What is required = Reprint every entry, character for character.

Record excerpts =
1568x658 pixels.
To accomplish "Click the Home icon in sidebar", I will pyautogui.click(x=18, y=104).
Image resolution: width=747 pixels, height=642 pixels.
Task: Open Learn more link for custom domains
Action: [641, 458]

Result below =
1568x658 pixels.
To accomplish "Click the Home icon in sidebar", I will pyautogui.click(x=18, y=104).
Image resolution: width=747 pixels, height=642 pixels.
Task: Open Learn more link for custom domains
Action: [641, 458]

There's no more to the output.